> What is required
When you reach the line in the listing below that contains "Task: Tap the battery indicator icon", begin returning lines exactly as written, and stop after the line that contains "Click the Ludwigshafen". Return no other lines.

> Dataset records
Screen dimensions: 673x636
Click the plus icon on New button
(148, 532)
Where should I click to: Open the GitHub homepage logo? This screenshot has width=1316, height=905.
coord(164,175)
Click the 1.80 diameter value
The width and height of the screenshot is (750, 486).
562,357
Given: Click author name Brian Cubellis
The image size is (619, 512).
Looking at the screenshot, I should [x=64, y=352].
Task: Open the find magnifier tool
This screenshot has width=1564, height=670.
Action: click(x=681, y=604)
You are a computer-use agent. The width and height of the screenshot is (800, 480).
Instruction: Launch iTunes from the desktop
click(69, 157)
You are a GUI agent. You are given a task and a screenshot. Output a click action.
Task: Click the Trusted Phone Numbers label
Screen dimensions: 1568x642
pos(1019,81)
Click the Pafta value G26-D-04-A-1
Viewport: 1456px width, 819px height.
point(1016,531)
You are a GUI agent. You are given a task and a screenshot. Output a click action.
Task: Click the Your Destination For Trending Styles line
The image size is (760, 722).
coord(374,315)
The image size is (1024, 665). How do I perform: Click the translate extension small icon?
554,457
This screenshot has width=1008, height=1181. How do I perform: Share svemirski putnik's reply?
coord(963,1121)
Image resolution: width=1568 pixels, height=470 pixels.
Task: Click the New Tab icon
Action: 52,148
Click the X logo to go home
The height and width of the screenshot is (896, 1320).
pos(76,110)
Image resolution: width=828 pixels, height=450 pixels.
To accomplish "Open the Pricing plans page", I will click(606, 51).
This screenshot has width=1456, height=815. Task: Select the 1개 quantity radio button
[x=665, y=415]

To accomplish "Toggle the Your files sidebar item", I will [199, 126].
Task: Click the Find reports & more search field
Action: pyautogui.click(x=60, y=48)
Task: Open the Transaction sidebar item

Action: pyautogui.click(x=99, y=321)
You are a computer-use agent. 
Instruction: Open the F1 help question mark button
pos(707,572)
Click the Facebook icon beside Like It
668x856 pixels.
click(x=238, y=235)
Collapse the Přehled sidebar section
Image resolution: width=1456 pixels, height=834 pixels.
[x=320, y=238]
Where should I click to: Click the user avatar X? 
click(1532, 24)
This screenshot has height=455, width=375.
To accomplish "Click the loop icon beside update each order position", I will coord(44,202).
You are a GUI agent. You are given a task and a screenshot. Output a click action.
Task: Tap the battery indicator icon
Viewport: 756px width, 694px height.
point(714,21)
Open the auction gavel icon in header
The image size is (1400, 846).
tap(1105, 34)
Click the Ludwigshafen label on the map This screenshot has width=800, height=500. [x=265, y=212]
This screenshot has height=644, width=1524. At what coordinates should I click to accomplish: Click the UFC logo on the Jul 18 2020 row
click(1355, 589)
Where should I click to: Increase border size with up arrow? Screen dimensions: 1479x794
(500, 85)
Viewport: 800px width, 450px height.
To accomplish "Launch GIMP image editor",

> Task response
Task: Tap the battery indicator icon
Viewport: 756px width, 694px height.
point(714,21)
Open the auction gavel icon in header
The image size is (1400, 846).
tap(1105, 34)
Click the Ludwigshafen label on the map This screenshot has width=800, height=500. [x=265, y=212]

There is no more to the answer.